• ASSIGNMENT
Of all the entries below, only the lines from the one with "How do I perform: Close" up to and including the one with "Task: Click chat" are to be duplicated exactly.

------ INPUT FOR THIS TASK

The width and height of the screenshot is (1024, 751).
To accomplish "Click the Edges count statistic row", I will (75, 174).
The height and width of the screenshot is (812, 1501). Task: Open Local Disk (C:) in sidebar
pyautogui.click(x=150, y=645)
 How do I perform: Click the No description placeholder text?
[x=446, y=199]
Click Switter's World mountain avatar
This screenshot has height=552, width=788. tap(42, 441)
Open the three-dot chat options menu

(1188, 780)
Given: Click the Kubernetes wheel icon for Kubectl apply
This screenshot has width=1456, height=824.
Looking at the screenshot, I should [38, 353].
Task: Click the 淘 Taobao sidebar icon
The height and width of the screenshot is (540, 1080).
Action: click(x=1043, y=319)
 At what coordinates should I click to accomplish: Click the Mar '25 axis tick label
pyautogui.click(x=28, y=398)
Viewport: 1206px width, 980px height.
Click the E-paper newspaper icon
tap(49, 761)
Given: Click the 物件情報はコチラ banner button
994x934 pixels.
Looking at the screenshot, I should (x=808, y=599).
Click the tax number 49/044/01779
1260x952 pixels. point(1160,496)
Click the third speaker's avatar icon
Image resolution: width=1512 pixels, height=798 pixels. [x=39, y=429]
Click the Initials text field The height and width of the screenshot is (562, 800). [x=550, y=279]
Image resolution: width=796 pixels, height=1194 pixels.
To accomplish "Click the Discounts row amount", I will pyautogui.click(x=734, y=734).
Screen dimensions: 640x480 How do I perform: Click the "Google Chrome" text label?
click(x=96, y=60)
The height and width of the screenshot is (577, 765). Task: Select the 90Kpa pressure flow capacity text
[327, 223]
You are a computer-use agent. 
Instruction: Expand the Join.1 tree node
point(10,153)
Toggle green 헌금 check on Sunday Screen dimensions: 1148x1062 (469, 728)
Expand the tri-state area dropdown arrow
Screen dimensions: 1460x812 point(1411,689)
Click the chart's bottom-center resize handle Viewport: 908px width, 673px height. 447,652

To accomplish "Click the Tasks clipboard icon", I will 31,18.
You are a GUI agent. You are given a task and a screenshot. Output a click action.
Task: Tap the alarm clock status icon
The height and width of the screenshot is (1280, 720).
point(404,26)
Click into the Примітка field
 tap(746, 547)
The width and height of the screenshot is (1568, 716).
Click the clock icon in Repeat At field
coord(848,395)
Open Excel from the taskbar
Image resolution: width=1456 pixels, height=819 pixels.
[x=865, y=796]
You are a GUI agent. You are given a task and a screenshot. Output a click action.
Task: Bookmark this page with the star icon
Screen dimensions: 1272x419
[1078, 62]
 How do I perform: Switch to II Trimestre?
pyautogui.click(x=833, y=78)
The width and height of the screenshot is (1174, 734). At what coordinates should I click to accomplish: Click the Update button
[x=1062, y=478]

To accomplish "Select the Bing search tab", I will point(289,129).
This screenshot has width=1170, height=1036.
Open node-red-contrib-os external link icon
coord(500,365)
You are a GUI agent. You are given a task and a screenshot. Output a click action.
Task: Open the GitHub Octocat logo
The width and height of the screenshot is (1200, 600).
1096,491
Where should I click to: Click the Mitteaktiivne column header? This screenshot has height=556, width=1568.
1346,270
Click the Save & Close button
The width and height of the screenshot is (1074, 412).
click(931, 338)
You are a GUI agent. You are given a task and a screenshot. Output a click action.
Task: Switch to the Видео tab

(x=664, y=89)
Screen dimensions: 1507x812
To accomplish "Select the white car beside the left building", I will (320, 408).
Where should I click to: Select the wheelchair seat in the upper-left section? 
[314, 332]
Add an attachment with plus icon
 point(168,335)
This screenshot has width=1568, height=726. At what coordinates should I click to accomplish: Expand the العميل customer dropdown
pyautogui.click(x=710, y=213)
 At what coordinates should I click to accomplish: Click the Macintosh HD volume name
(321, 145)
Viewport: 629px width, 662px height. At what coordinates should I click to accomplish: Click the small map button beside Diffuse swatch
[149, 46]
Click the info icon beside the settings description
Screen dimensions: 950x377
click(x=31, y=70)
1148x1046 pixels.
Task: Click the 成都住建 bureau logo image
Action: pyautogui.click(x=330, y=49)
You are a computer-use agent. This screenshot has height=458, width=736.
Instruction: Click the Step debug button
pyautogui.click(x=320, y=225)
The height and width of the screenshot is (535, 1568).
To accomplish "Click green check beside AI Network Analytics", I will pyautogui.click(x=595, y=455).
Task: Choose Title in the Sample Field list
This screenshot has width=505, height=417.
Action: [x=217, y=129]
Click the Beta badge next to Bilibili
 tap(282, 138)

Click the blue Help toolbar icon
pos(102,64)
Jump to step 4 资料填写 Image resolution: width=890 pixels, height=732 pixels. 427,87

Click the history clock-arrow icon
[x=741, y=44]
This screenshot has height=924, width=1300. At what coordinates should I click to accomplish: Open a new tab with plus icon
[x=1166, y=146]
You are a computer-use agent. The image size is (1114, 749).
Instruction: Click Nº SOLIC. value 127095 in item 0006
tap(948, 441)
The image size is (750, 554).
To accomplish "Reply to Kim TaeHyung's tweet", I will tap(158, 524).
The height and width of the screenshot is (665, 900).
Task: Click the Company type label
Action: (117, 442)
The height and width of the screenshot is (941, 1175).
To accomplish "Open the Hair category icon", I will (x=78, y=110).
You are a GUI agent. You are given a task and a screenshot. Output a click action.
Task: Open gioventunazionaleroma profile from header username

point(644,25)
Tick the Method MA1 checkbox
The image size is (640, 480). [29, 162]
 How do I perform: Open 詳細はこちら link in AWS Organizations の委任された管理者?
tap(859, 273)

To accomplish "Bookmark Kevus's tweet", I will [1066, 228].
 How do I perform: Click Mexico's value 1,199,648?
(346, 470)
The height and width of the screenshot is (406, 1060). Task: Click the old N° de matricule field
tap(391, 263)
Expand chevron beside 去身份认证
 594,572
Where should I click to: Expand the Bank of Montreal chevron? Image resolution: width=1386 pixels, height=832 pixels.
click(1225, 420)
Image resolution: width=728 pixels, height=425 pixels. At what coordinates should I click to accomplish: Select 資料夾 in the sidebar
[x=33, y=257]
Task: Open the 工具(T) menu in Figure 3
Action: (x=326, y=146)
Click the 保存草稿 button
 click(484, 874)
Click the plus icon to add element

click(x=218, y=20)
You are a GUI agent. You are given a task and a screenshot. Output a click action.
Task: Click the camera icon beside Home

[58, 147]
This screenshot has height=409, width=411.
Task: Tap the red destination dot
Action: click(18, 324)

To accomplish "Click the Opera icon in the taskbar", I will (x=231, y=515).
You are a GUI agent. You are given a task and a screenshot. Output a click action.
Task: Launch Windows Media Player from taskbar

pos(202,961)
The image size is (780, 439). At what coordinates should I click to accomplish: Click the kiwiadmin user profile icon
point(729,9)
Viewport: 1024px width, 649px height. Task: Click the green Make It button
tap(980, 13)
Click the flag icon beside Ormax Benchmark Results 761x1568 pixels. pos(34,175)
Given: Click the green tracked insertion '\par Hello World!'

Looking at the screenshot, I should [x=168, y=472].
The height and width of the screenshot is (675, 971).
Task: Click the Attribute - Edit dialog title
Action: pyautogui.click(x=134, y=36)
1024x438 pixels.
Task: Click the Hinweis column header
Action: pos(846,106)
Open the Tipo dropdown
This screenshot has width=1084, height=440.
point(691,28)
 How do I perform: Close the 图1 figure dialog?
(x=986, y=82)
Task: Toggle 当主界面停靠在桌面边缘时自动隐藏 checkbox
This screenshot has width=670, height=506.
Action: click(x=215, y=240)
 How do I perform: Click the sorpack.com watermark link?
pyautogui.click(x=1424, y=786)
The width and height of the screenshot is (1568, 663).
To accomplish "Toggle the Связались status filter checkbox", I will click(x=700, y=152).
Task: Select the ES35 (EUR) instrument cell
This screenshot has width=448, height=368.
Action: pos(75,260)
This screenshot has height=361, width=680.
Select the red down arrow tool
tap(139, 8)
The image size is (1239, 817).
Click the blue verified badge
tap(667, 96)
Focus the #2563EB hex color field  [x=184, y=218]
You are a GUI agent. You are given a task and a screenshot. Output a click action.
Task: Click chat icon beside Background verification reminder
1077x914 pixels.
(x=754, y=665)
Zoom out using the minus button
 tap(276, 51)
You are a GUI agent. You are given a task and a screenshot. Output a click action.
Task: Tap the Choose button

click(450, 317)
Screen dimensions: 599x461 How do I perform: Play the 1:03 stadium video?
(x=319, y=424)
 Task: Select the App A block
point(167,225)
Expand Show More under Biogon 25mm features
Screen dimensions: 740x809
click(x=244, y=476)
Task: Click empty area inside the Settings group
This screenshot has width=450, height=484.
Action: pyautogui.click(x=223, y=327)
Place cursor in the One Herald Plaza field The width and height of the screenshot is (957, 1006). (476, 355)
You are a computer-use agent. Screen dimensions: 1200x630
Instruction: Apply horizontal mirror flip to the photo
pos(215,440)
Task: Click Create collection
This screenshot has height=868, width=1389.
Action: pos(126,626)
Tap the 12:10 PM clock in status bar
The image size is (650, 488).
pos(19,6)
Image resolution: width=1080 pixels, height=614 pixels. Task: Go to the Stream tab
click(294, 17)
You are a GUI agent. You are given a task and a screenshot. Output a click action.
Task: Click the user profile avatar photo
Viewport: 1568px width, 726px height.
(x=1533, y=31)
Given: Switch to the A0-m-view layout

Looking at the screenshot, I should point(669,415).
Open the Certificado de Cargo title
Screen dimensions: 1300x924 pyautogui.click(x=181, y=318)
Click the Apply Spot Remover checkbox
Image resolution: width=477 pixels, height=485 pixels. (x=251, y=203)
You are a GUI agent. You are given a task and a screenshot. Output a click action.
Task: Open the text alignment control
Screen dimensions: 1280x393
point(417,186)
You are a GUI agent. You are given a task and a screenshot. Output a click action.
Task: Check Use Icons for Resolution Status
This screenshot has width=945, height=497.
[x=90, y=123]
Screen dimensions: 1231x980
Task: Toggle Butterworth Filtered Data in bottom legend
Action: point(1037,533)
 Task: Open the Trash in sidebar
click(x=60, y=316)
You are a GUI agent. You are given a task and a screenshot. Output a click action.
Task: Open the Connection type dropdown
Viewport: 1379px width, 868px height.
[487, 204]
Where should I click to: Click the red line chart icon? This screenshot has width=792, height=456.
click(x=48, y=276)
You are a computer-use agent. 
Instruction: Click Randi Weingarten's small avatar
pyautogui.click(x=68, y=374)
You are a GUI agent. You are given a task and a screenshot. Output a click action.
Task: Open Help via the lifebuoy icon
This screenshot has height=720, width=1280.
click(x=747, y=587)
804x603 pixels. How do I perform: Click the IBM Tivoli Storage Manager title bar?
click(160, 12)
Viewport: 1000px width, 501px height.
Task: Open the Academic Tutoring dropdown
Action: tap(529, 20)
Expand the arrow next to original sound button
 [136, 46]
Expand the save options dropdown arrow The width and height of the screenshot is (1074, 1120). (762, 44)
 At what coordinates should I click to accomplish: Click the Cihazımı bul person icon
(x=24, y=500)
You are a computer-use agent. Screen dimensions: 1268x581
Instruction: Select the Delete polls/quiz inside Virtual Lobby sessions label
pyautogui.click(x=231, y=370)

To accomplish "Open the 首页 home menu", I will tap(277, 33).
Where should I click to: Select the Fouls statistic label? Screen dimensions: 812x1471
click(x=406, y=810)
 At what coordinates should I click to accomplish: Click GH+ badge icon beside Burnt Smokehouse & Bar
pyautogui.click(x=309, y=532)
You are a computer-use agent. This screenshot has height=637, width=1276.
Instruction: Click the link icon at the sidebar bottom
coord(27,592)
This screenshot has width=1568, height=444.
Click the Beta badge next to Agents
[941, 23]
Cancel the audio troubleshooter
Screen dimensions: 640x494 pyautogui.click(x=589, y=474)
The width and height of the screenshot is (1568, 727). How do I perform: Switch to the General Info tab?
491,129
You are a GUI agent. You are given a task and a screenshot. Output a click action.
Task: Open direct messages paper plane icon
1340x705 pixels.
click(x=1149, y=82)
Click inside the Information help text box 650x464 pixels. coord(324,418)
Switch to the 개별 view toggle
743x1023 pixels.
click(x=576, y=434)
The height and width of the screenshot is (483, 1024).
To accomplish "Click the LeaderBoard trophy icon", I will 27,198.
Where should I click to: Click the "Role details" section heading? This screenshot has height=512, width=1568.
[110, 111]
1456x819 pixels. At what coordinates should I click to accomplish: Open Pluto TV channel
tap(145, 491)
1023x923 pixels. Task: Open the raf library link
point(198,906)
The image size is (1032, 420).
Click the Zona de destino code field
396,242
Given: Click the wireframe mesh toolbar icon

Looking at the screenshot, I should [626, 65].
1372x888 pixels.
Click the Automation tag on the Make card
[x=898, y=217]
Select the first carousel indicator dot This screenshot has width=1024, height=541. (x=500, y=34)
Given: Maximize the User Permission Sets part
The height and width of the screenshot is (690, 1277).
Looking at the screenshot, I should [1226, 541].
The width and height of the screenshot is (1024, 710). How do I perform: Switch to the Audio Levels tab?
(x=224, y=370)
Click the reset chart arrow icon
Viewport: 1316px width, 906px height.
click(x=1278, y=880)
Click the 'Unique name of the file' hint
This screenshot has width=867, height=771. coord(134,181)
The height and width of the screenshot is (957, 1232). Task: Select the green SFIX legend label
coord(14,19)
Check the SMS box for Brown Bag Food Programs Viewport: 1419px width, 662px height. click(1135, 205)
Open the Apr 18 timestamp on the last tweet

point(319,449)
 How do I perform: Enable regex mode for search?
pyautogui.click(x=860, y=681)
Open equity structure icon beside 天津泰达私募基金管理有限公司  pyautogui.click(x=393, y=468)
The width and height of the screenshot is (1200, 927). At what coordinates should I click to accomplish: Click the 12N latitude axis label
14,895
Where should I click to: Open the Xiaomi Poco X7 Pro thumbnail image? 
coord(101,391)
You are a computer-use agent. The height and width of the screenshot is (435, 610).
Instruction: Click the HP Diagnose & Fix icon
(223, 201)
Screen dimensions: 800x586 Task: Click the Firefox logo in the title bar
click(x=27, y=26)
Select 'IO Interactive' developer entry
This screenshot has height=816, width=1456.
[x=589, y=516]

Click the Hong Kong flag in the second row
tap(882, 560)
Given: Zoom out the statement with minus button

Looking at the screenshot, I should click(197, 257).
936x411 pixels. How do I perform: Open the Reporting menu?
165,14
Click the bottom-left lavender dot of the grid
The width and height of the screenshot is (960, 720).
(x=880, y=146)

------------

• YOUR SOLUTION
 How do I perform: Close the 图1 figure dialog?
(x=986, y=82)
Task: Toggle 当主界面停靠在桌面边缘时自动隐藏 checkbox
This screenshot has width=670, height=506.
Action: click(x=215, y=240)
 How do I perform: Click the sorpack.com watermark link?
pyautogui.click(x=1424, y=786)
The width and height of the screenshot is (1568, 663).
To accomplish "Toggle the Связались status filter checkbox", I will click(x=700, y=152).
Task: Select the ES35 (EUR) instrument cell
This screenshot has width=448, height=368.
Action: pos(75,260)
This screenshot has height=361, width=680.
Select the red down arrow tool
tap(139, 8)
The image size is (1239, 817).
Click the blue verified badge
tap(667, 96)
Focus the #2563EB hex color field  [x=184, y=218]
You are a GUI agent. You are given a task and a screenshot. Output a click action.
Task: Click chat icon beside Background verification reminder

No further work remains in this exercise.